70813 Views 122 Replies 51 Participants Last post by  Tex Gal
Well this is my first big post on APC. I've been working with aquariums for about 2 years now, mainly using them as "i have nothing to do, lets trim the aquarium" kind of thing. In other words, i did not take a lot of time to "work" on my aquarium.

My (old) 50 gallon tank:
I have been fascinated with the aquarium even since i first got my first, and when i moved to my appartment i decided to go from a 40L to a 180L aquarium. To convert these values to Gallons, you have to divide them by 3.8. So first i had a ~10 gallon and then i purchased a ~50 gallon.

Not long after i had this 50 gallon tank, i switched from the internal filter to a tetratec EX700 filter, and decided to inject CO2 using an Aquamedic 1000 reactor. Here are some pics of my first aquarium.

My (old/current) 125 gallon tank:
Almost 8 months ago, i switched to a 125 gallon tank and a 40 gallon sump. This has been nothing but a disaster to be honest. The overflow of my tank was wrongly build, and it had no second overflow. A snail got stuck in the overflow to my sump and the pump kept on pumping, well you get the idea.. I had a wet floor 3 times untill i finally got around and knew how to fix it.

The tank has 4x36w T8 lighting, with electronic ballasts, the return is done by a pond pump, and i have a UV filter attached. My electronics where not kept seperate from my water flow, so when the tank flooded i got a short circuit.

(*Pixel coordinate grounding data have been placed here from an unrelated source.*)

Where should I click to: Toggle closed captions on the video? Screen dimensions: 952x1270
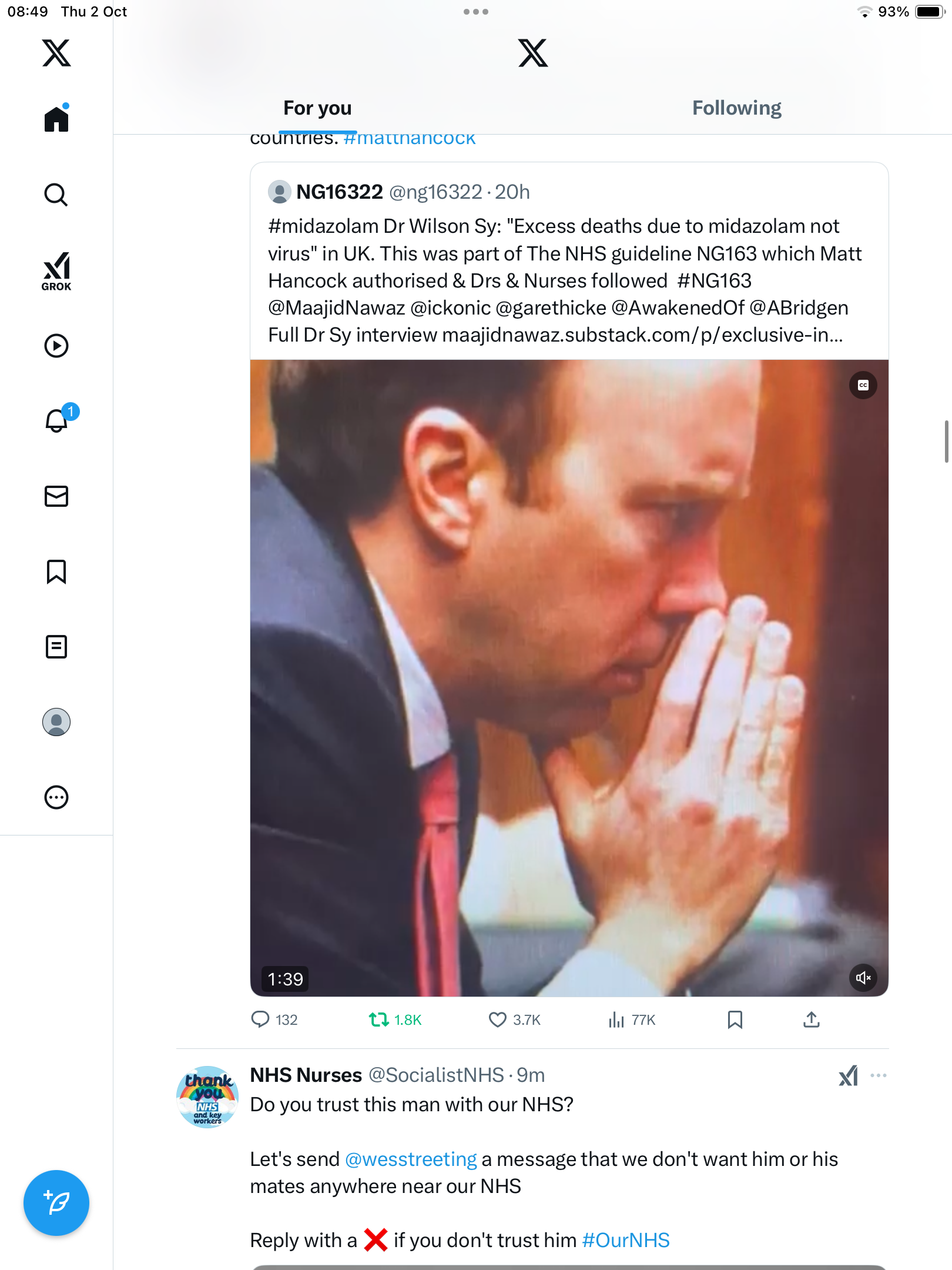[x=863, y=385]
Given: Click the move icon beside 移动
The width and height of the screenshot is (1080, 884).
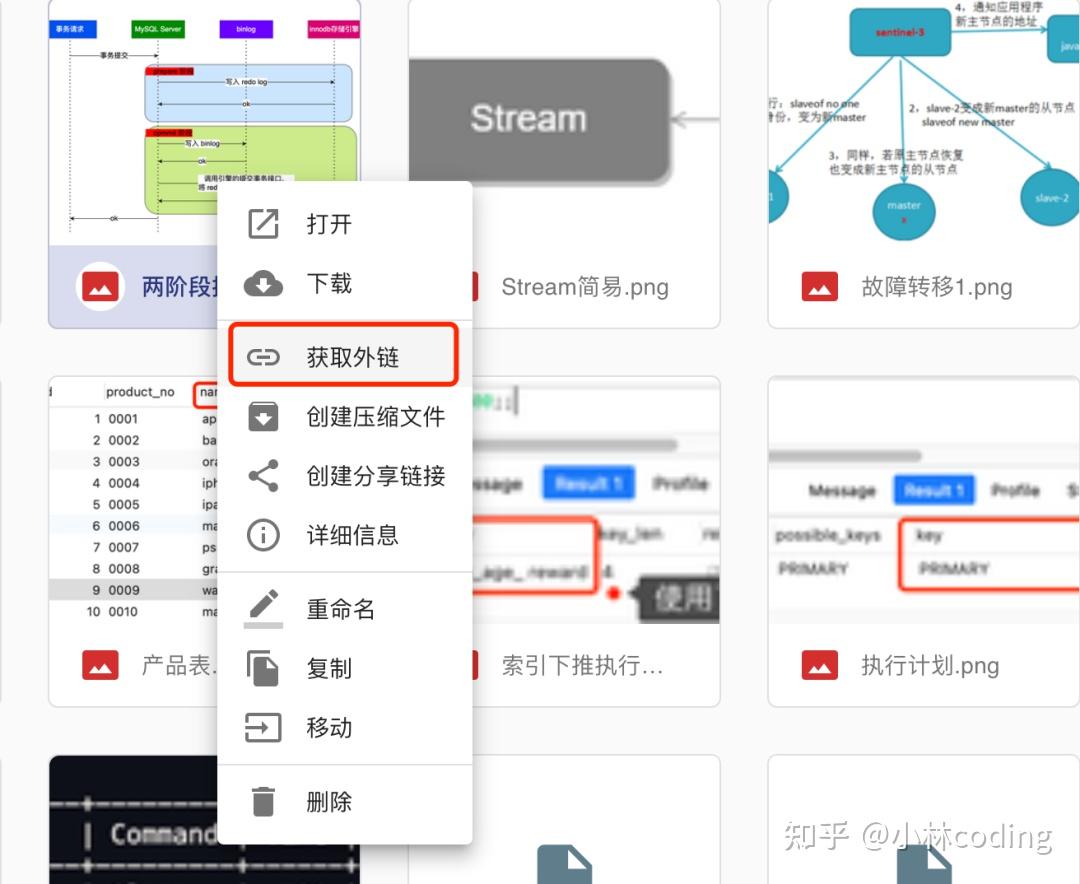Looking at the screenshot, I should [x=262, y=728].
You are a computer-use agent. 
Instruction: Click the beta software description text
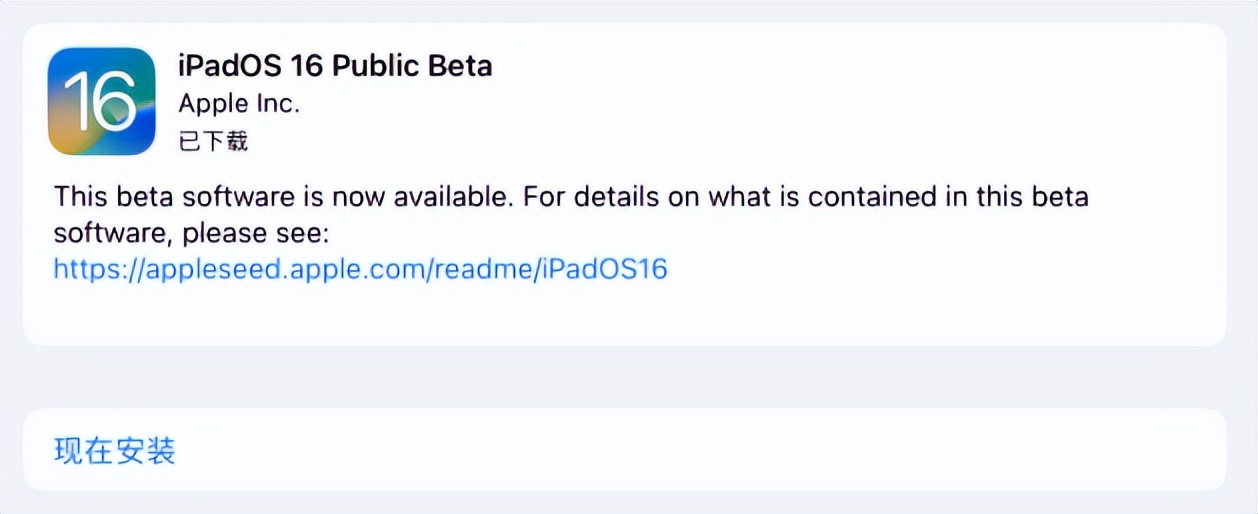[570, 197]
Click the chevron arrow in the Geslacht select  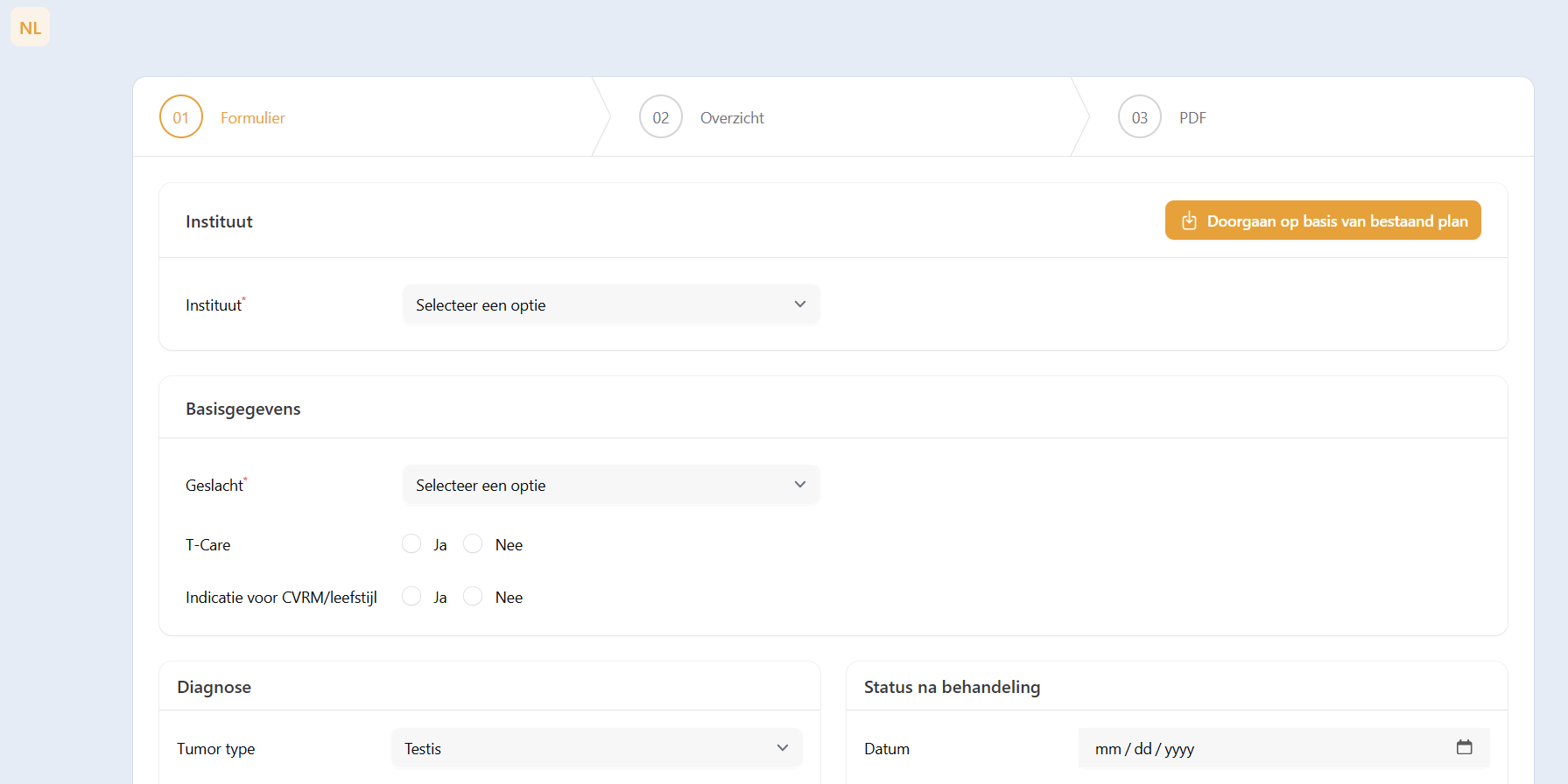coord(799,485)
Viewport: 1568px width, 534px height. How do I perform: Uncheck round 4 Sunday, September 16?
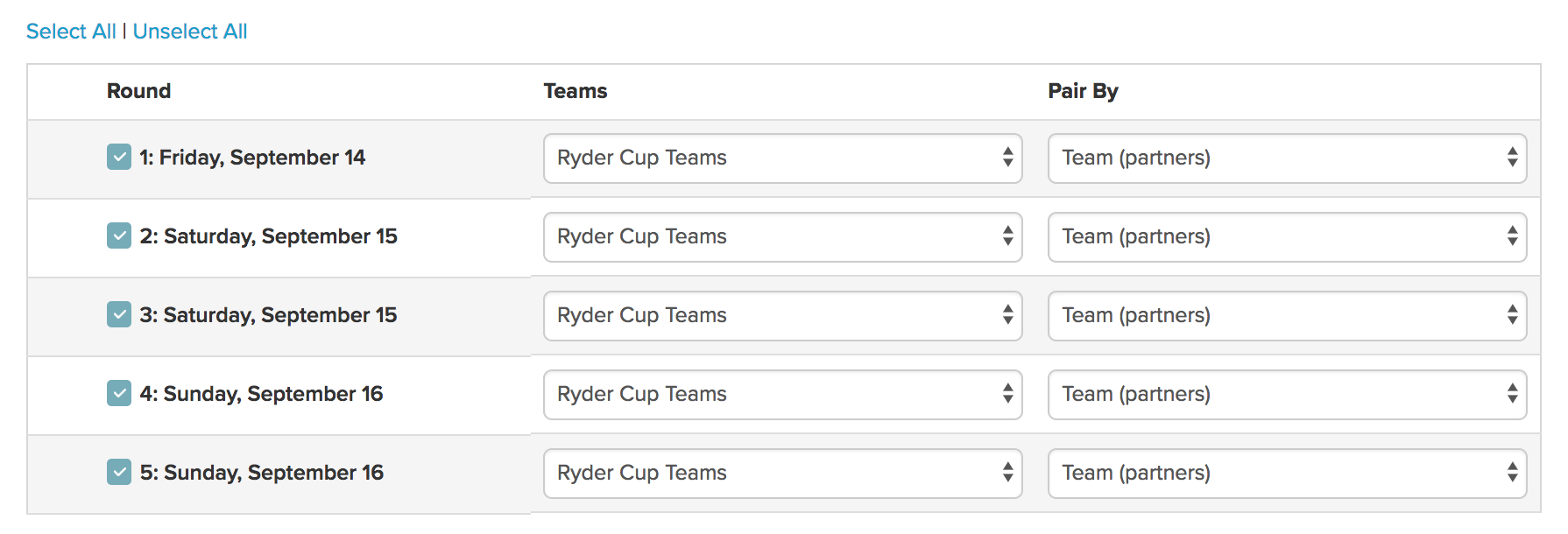(x=119, y=394)
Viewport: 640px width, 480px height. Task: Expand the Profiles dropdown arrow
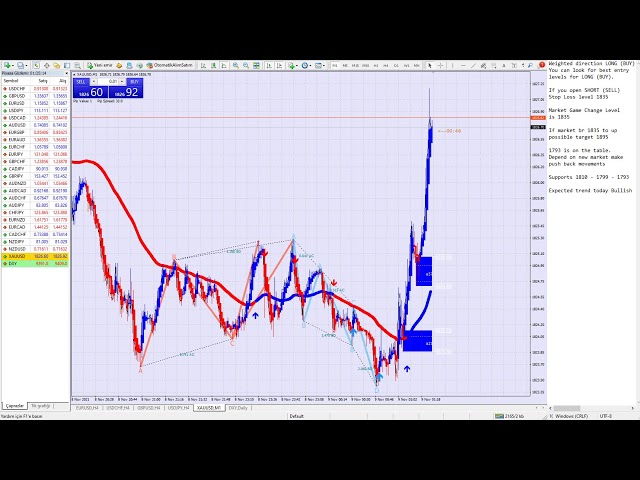[x=27, y=65]
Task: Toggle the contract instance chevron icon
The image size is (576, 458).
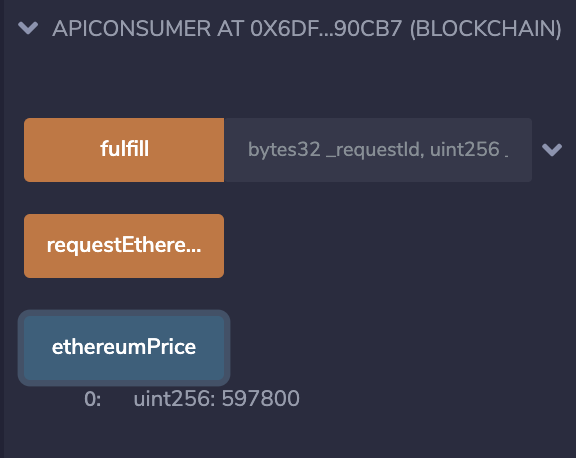Action: pyautogui.click(x=28, y=28)
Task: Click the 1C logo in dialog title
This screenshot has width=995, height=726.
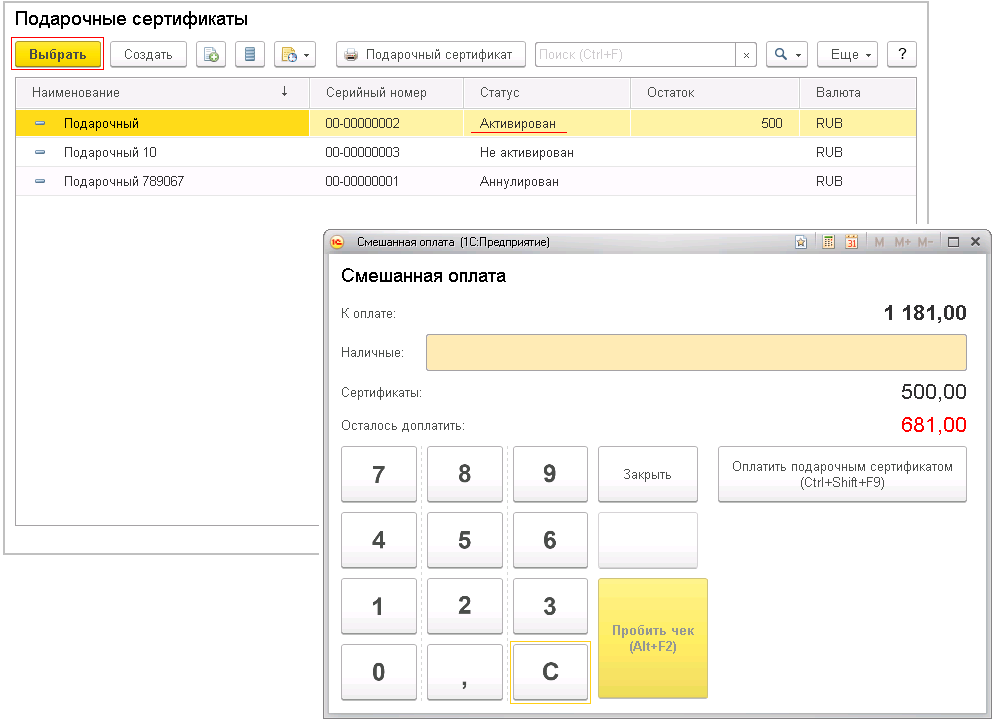Action: (338, 242)
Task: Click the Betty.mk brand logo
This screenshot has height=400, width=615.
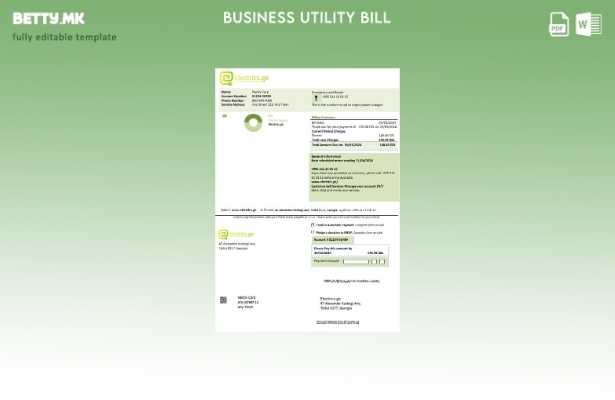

The hood of the tank was made from thesame material as my other furniture, meaning 18mm thick plywood. Off course, this was WAY to heavy, but then again, you never know you have to look out for something untill you bump your head.

I am injecting CO2 in such a manner that i have my PH steady at 6.8 with a KH of 5, giving me approx. 30ppm CO2. My lights are dimmed by an aquarium computer, which means i have a beautifull sunset and sunrise.

First i added CO2 directly using an air stone in my sump, but that caused me to use approx. 10kg of CO2/month which is (off course) not good for the environment. Right now i am using a reactor (Dennerle Cyclo Turbo XL) which is driven by a seperate pump in my sump.

I will spare you the other problems i had, but again, here are some pictures of the current tank.

My (new/in progress) 125 gallon tank:
Besides the seperation of the electronics from the water (100% seperated = no more short circuit) i had the idea to incorporate my return lines in my DIY background (made from isolation material, tile glue and epoxy coating) and off course there is a second overflow. There is also going to be a bottom heater and the other (good) parts of my current tank will move to the new tank.

The POND pump will be replaced by a pump which can be found in about every boiler in the world (yes, a boiler pump). These pumps are used a lot in the Netherlands, they have 3 different speed settings ranging from 30,45,60 watts and pumping out 900-1700 gallons per hour. Off course this is going to be less, since i am using a lot of PVC with bends and so on, but you'll get the idea.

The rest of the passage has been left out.